Die Marktwirtschaft war offenkundig nie aus ethischen Gründen sozial, sondern weil die Systemkonkurrenz und die erbitterten Gewerkschaftskämpfe es ihr abgenötigt haben. Unter diesem Druck war Verzicht das sicherste Mittel der Gewinnoptimierung. Statt nun, nach dem kläglichen Zusammenbruch der Kräfte, deren vielleicht verkannteste Leistung das Zügeln des Kapitals war, die Gefahr zu erkennen, begann ein Siegestaumel. In diesem Schwindel entging den Politikern, dass sie sich mit ihren devoten Geschenken an die Großunternehmen selbst entmachteten, dass sie mit jeder Privatisierung ihren Spielraum einschränkten. Wer kein Haben hat, hat auch kein Sagen. Wer nur noch Schulden verwaltet, kann nicht gestalten. Wenn die Regierung nicht mehr regiert und dadurch die gesellschaftlichen Konflikte immer unbeherrschbarer werden, wird zwangsläufig auch die Demokratie demontiert.
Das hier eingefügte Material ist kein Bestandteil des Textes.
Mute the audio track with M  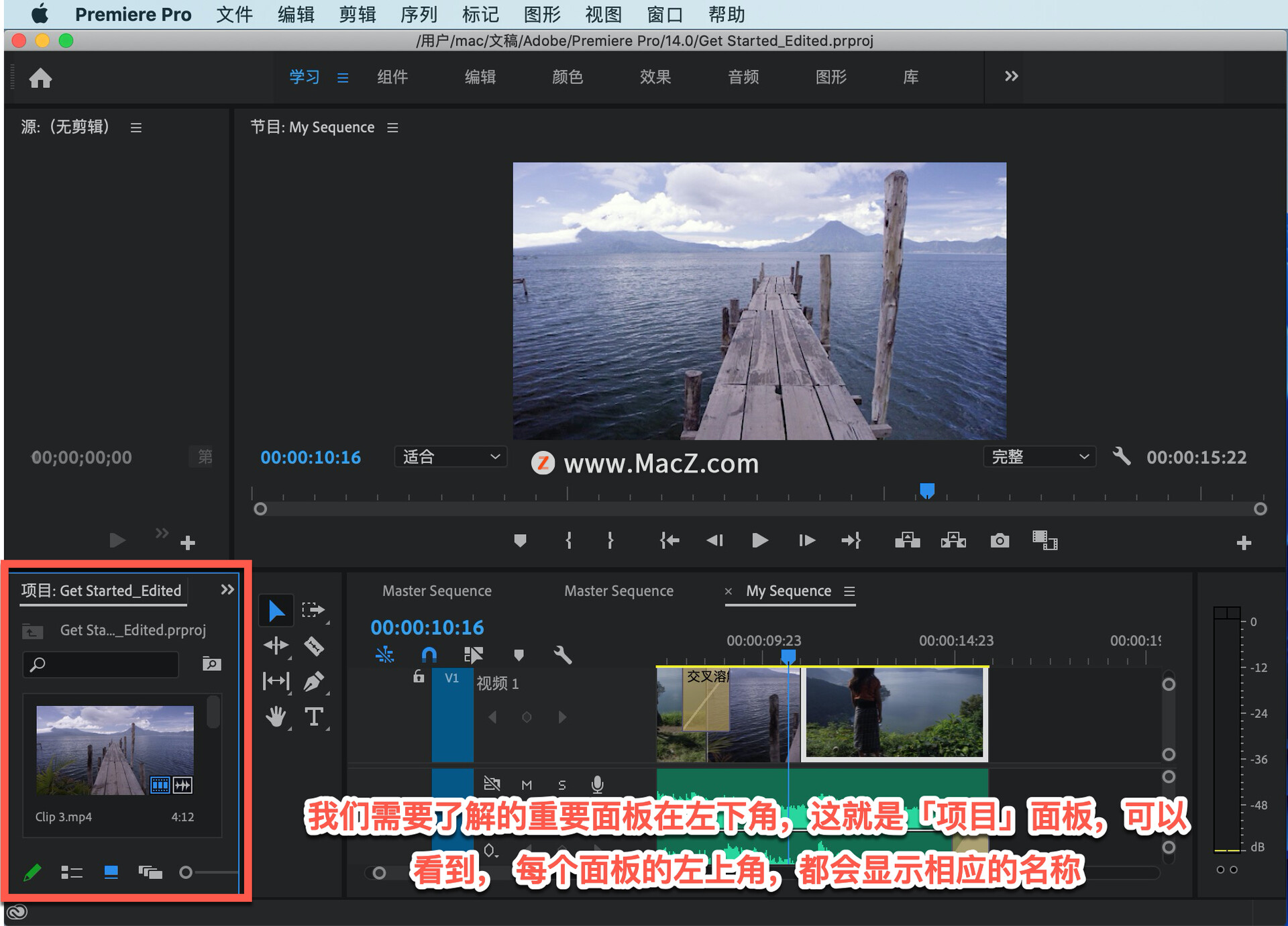click(527, 784)
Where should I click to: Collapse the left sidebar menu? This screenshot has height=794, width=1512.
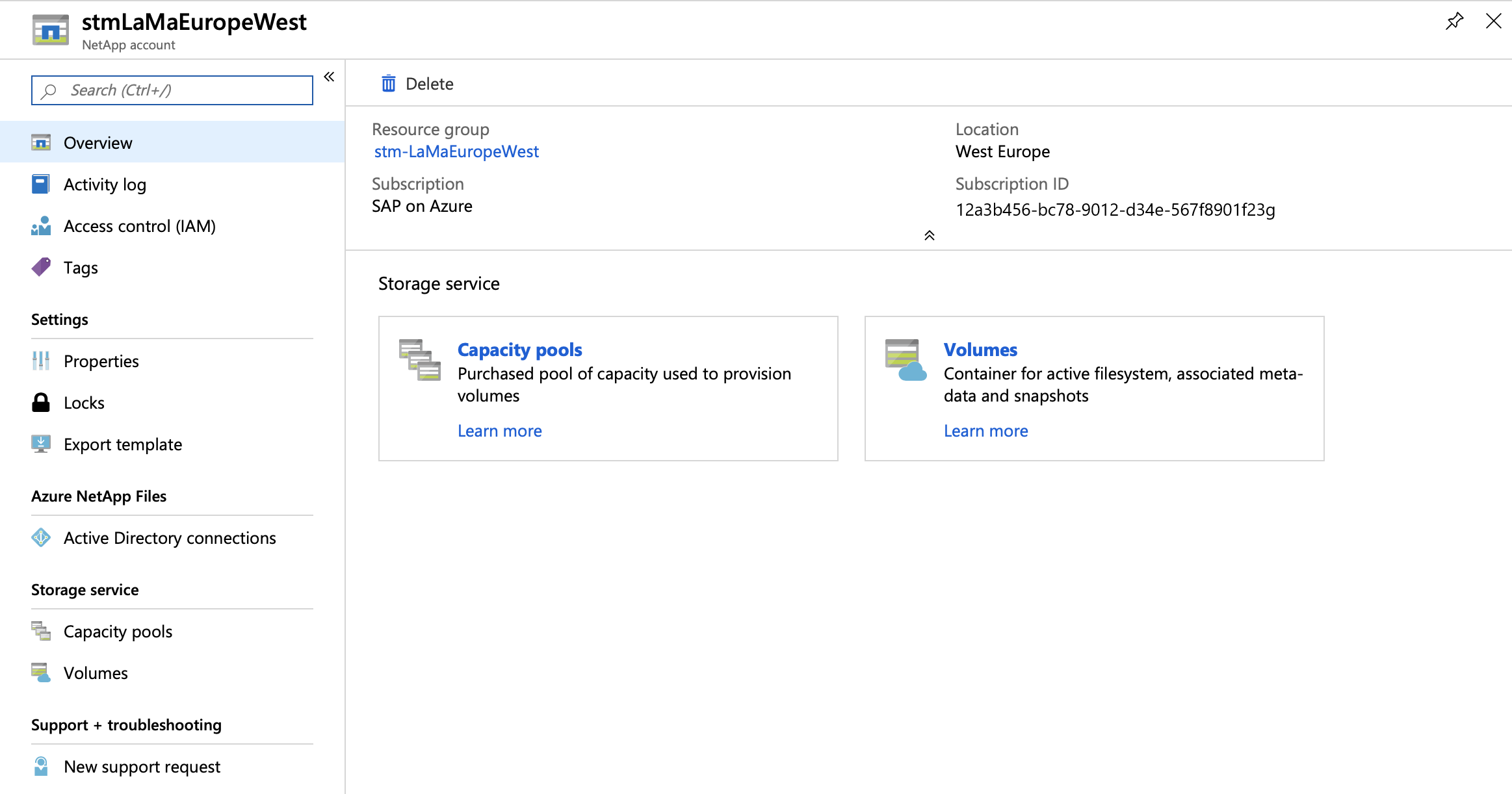[x=329, y=77]
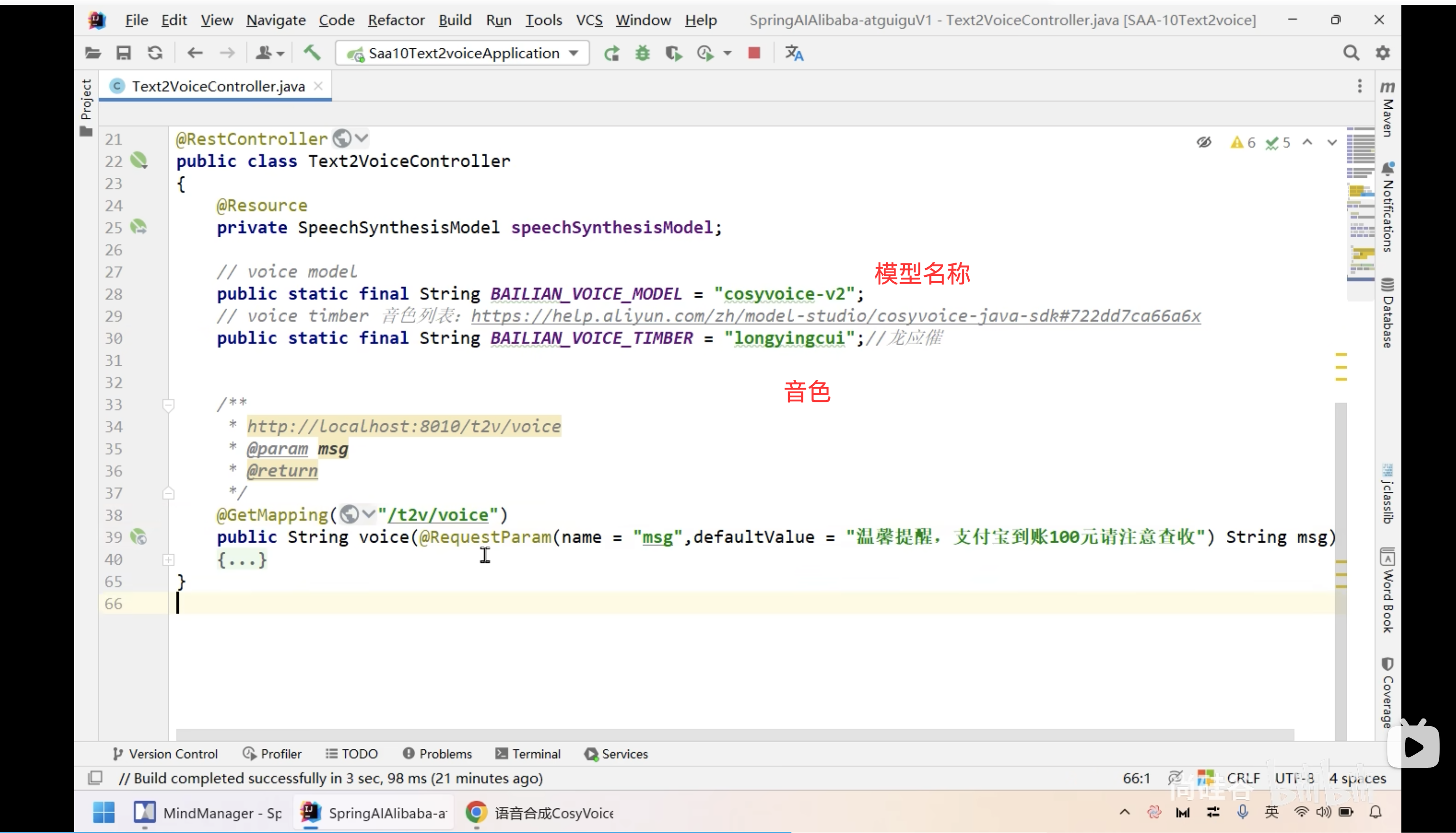Open the Terminal tool window
Screen dimensions: 1456x833
pyautogui.click(x=528, y=754)
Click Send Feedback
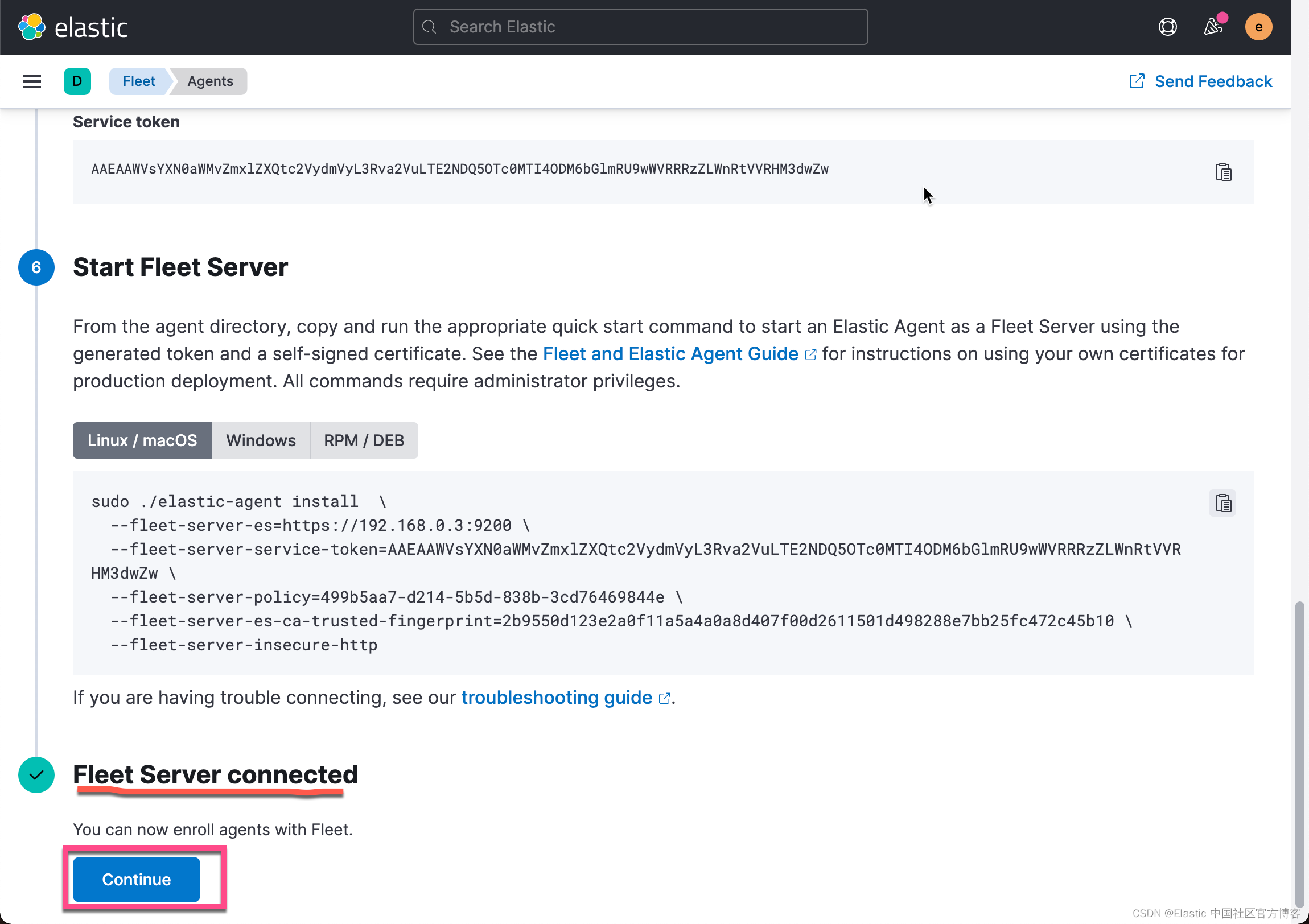The width and height of the screenshot is (1309, 924). [1213, 81]
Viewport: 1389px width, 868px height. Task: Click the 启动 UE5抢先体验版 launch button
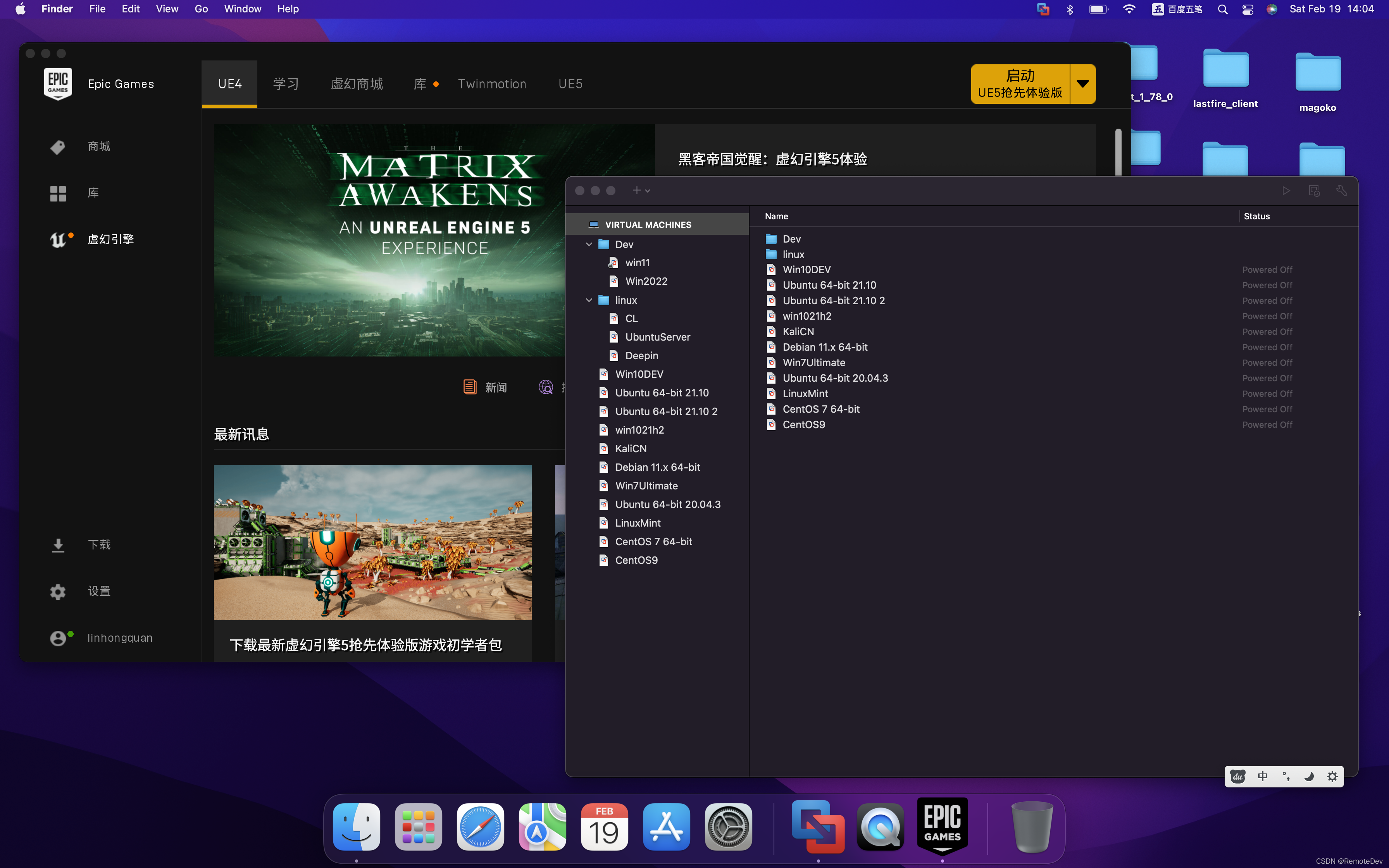1020,84
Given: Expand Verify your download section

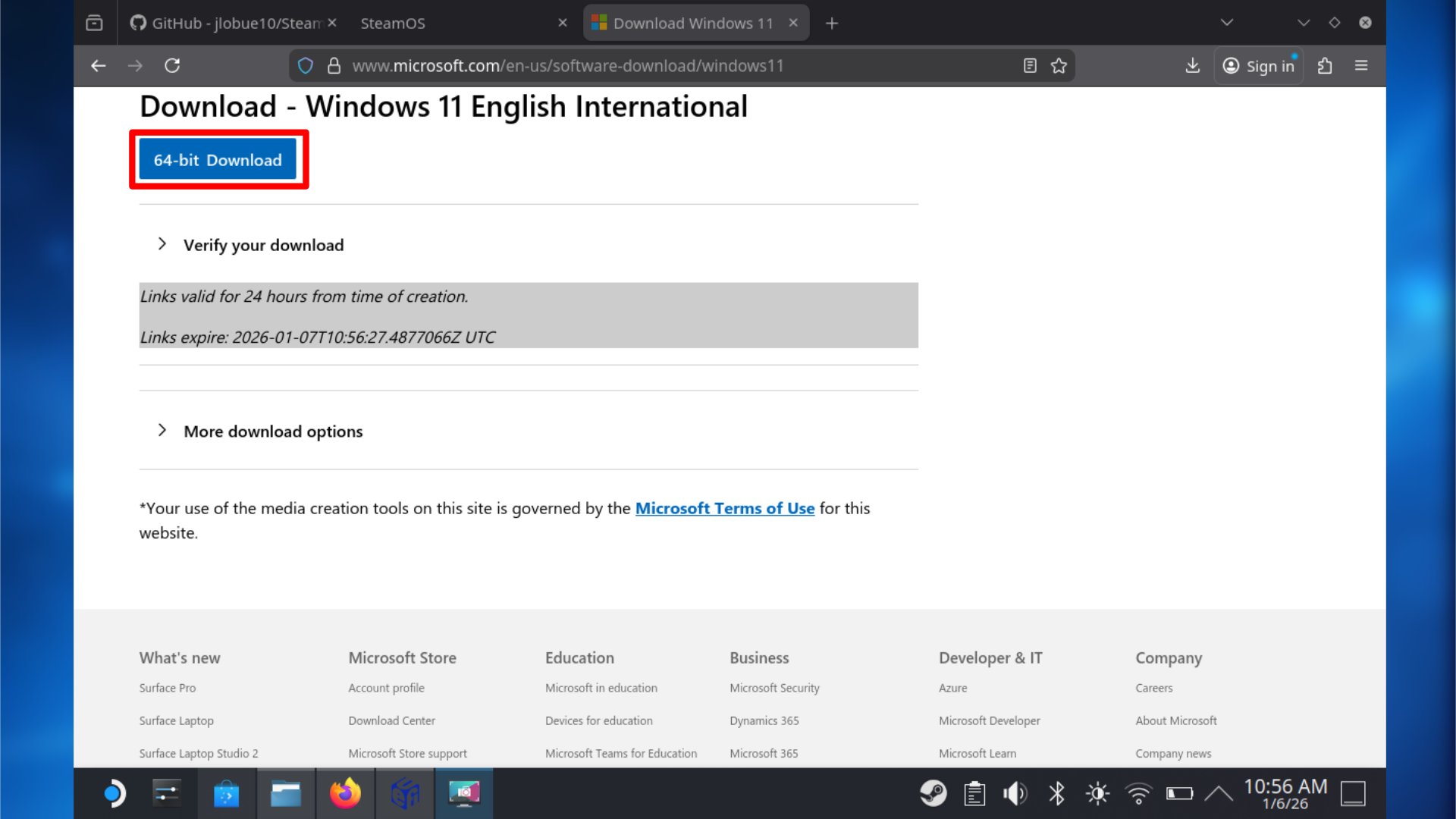Looking at the screenshot, I should pyautogui.click(x=263, y=245).

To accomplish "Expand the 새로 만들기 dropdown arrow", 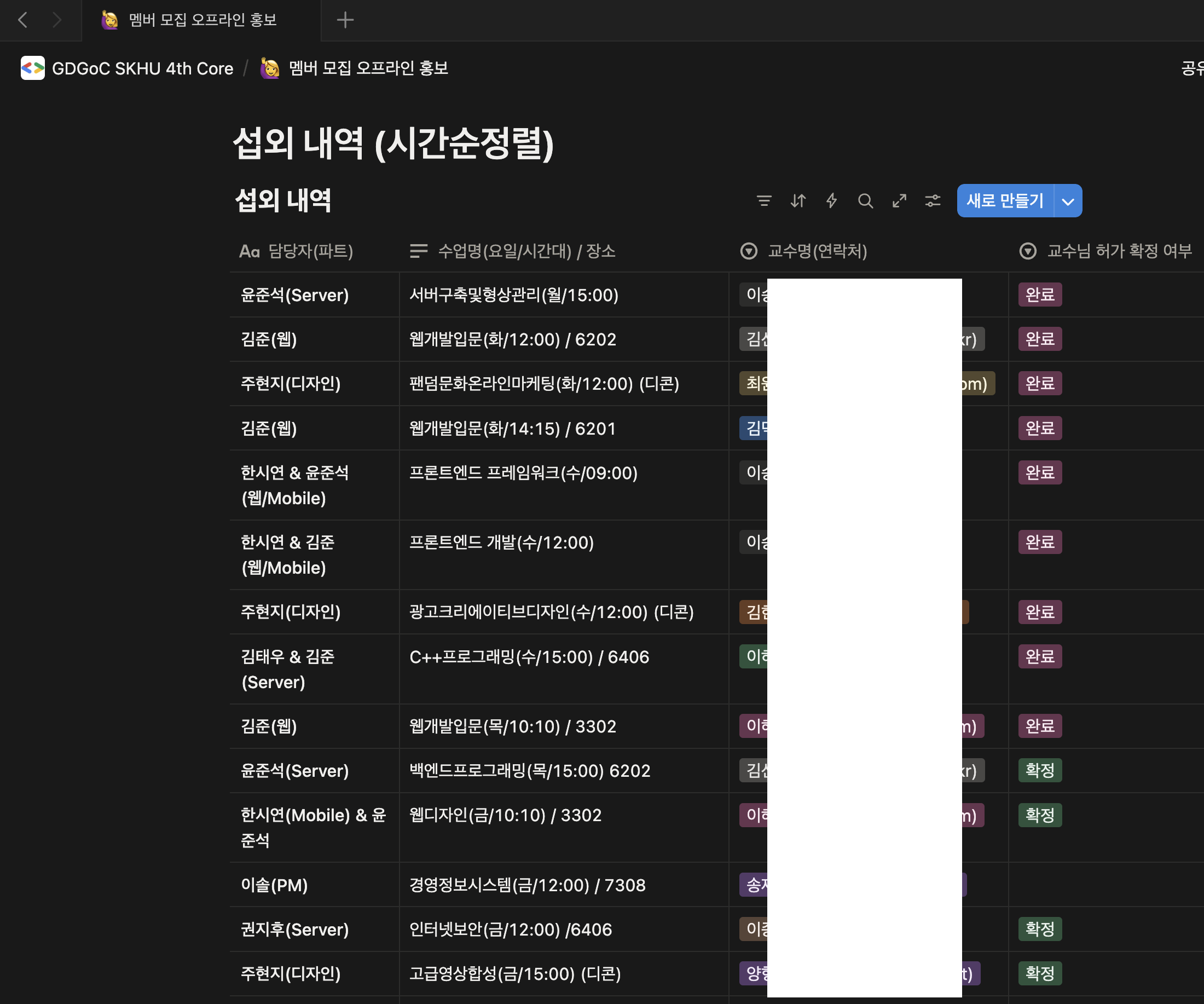I will [1068, 201].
Niemand sollte so tun, als hätte er gegen diese enorme Herausforderung kurzfristig wirkende Patentrezepte. Auf Dauer aber ist es eben die Aufgabe der Politik, die Wirtschaft zur Rücksicht zu zwingen. Schließlich ist Arbeitslosigkeit eine Gewalterfahrung, in der die Entwertung von Fertigkeiten und Qualifikationen auf eine existentielle Enteignung hinausläuft. Arbeitslosigkeit ist die extremste Form der Arbeitszeitverkürzung. Das beweist, die Wirtschaft braucht radikale Arbeitszeitverkürzung, aber die Menschen brauchen sie nicht so. Die verbliebene bezahlbare Arbeit muss gleicher verteilt werden – dies ist die naheliegende Alternative zu einer gefährlichen Spaltung der Gesellschaft in anerkannte Leistungsträger und alimentierte Überflüssige. Dafür Spielregeln zu erlassen, bedarf nicht nur mutiger Phantasie, sondern auch politischen Willens.
Es sei daran erinnert, dass der Staat noch eine tabuisierte Möglichkeit hat, Arbeitsplätze zu schaffen – wenn er nämlich selbst Unternehmer ist. Wenn er also aus der effektiven Verwaltung von partiellem Gemeineigentum Gewinne erzielt, die in Arbeit z.B. im NonProfit-Bereich investiert werden. Wer glaubt, dies seien Rückgriffe in die planwirtschaftliche Mottenkiste, sei versichert: Alle Wiederbelebungsversuche der „guten alten Zeiten“ sind unrealistisch, dafür gibt es im Osten einen Erfahrungsvorsprung. Im übrigen haben inzwischen Institutionen wie die EU-Kommission, die Weltbank oder der Internationale Währungsfond soviel Zentralismus und Dirigismus an sich gezogen, dass man sich des Eindrucks nicht erwehren kann: Was läuft, läuft sowieso weitgehend nach Plan, fragt sich nur nach wessen.
Auch deshalb sollten sich endlich der Weltgewerkschaftsbund und der Internationale Bund Freier Gewerkschaften aus ihrem Dornröschenschlaf des kalten Krieges vom Prinz der Bedürftigen wachküssen lassen. Um dann gemeinsam für internationale Sozialstandards zu kämpfen, die eines Tages ein Abwandern von Kapital und Menschen überflüssig machen.
Für den Erhalt des Menschenrechts auf Arbeit ist nicht die Wirtschaft zuständig. Die Aufgabe ist für alle Menschen allerdings auch zu wichtig, um sie den Regierungen zu überlassen. Die Demokratie zu verteidigen, ist Aufgabe des Souveräns. Wenn sie vor aller Augen abgebaut, abgebrochen wird, müssen die Bürger rebellieren. Der liebe Mai wird es nicht machen.